Job item: Return, word for word, the lines of the records from the one holding "Locate an element" through the one holding "x-tick-label: 2001 is", inclusive. Leave the pictures out.

Records for this task:
---+---

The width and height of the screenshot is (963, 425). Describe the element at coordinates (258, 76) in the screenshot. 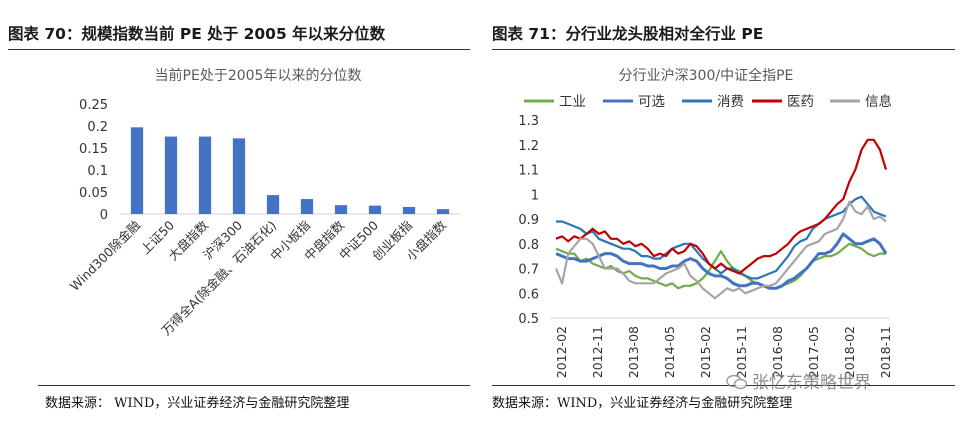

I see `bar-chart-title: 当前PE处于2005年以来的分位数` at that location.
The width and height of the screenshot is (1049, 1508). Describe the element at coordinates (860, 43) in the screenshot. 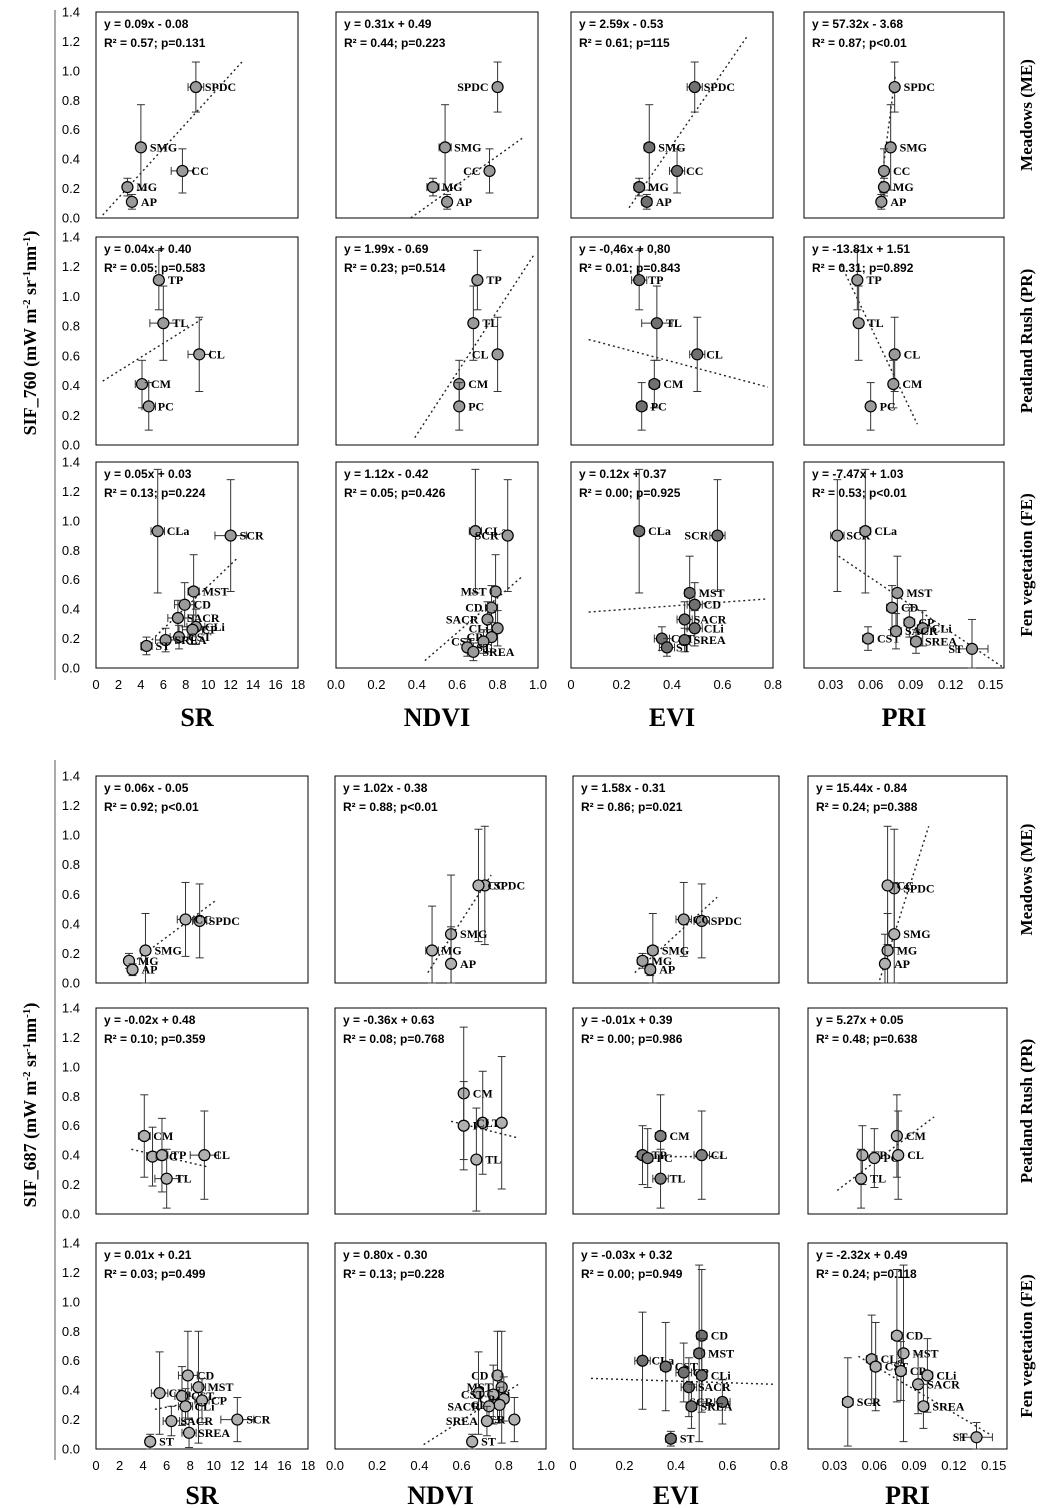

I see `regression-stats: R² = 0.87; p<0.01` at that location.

---+---

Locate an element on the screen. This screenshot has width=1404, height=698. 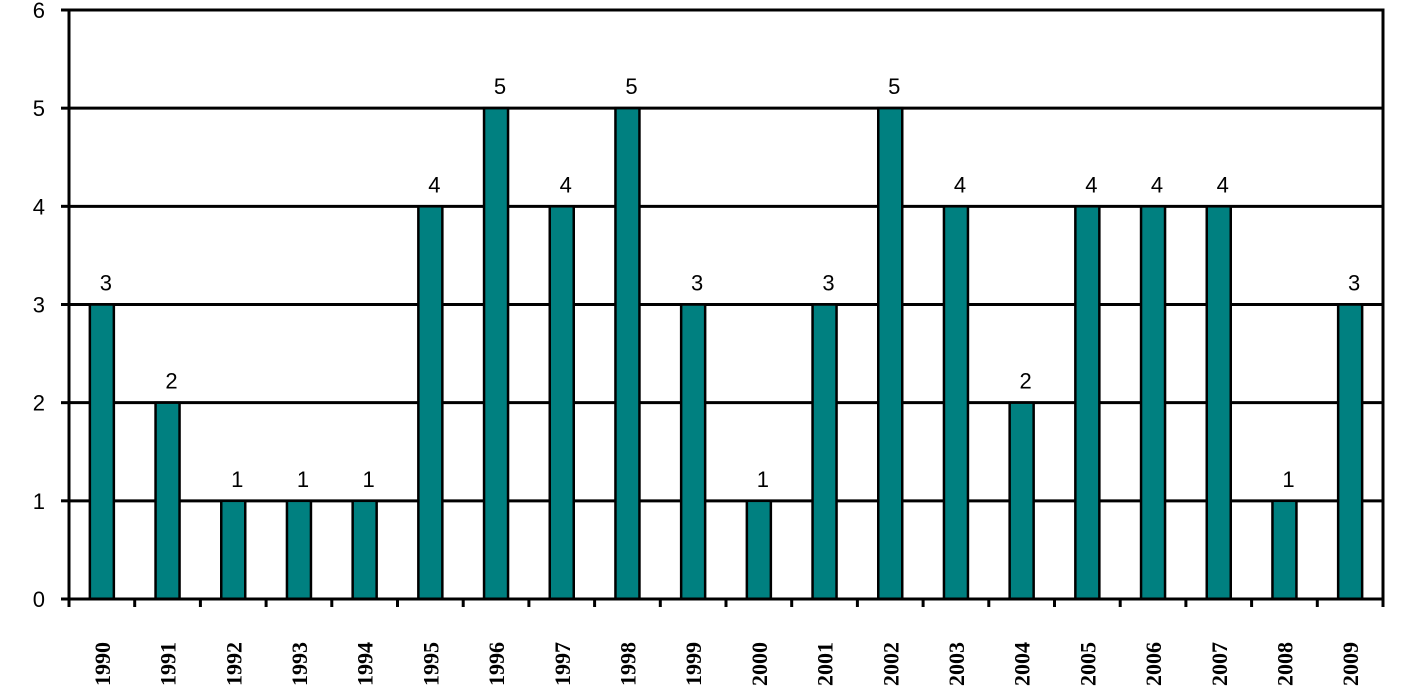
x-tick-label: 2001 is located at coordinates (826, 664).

---+---

Written solution:
Locate an element on the screen. This screenshot has width=1404, height=698. 
x-tick-label: 2001 is located at coordinates (826, 664).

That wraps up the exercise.